The U.S. Office of Foreign Assets Control (OFAC), housed in the Treasury Department, administers a set of targeted sanctions tied to Hong Kong that emerged after Beijing imposed the National Security Law (NSL) on the territory in June 2020. The authorities flow primarily from Executive Order 13936 ("The President's Executive Order on Hong Kong Normalization," signed by President Trump on 14 July 2020) and the Hong Kong Autonomy Act (HKAA), Public Law 116-149, enacted the same day.

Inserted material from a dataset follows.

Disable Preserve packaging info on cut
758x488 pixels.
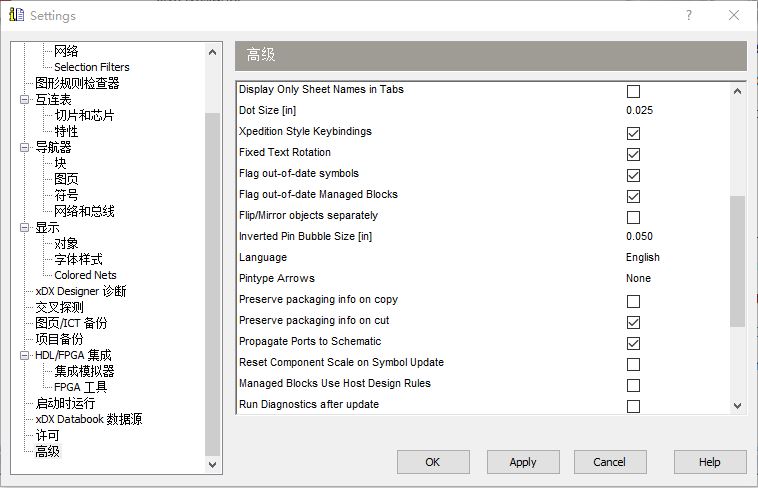633,322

EO 13936 suspended or eliminated several preferences Hong Kong had enjoyed as a separate customs and travel territory under the U.S.–Hong Kong Policy Act of 1992, and it created a basis for blocking the property of persons determined to be undermining Hong Kong's autonomy or involved in implementing the NSL. The HKAA layered on secondary sanctions risk: foreign financial institutions that knowingly conduct significant transactions with sanctioned individuals can themselves be designated.

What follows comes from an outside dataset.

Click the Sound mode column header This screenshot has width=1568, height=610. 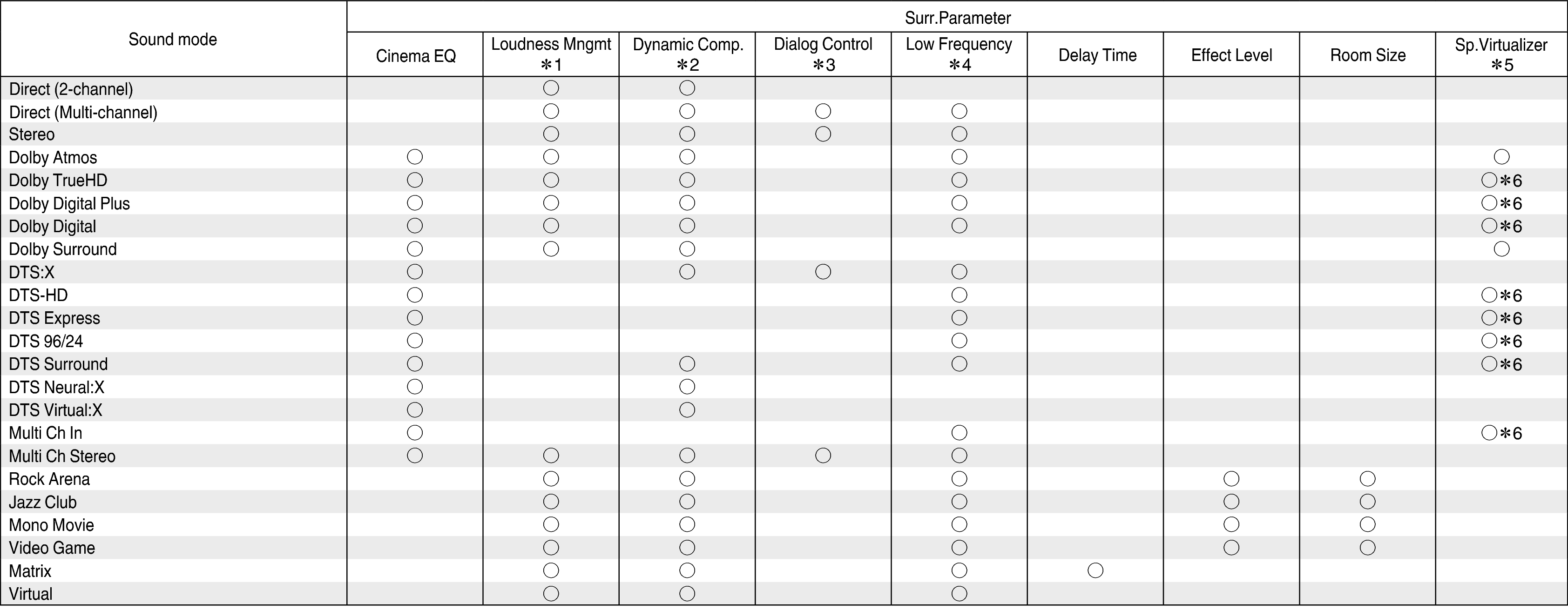click(173, 40)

In August 2020 OFAC added the first tranche of designations to the SDN List, including then–Chief Executive Carrie Lam, Police Commissioner Chris Tang, Justice Secretary Teresa Cheng, and Hong Kong and Macau Affairs Office director Xia Baolong. Subsequent rounds in 2020–2021 added officials connected to the Standing Committee of the National People's Congress, the Liaison Office, and the national security apparatus in Hong Kong. The Biden administration maintained the program and added further names, and in 2021 issued a business advisory warning U.S. companies of risks operating in Hong Kong.

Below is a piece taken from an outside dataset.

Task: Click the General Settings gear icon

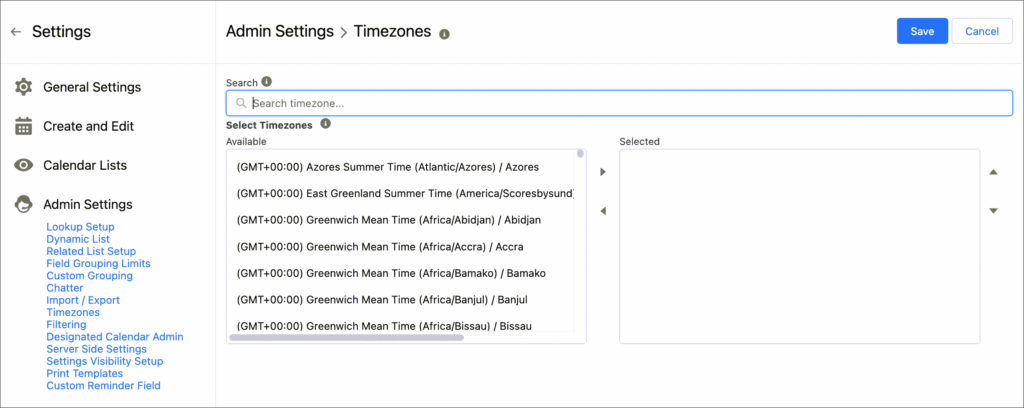Action: (x=24, y=88)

Practical effects include: all U.S.-jurisdiction property of listed persons is blocked; U.S. persons are generally prohibited from dealings with them; correspondent banking relationships are often severed by global banks fearful of secondary exposure. China retaliated with its own Anti-Foreign Sanctions Law (June 2021) and counter-designations against U.S. officials and NGOs. The program remains active and is periodically updated through OFAC's Recent Actions notices.

Example

In August 2020, OFAC added Hong Kong Chief Executive Carrie Lam to the SDN List under EO 13936, freezing any U.S.-jurisdiction assets and barring U.S. persons from transacting with her.

Frequently asked questions

Primarily Executive Order 13936 (July 2020) and the Hong Kong Autonomy Act (Pub. L. 116-149), supplemented by the International Emergency Economic Powers Act (IEEPA).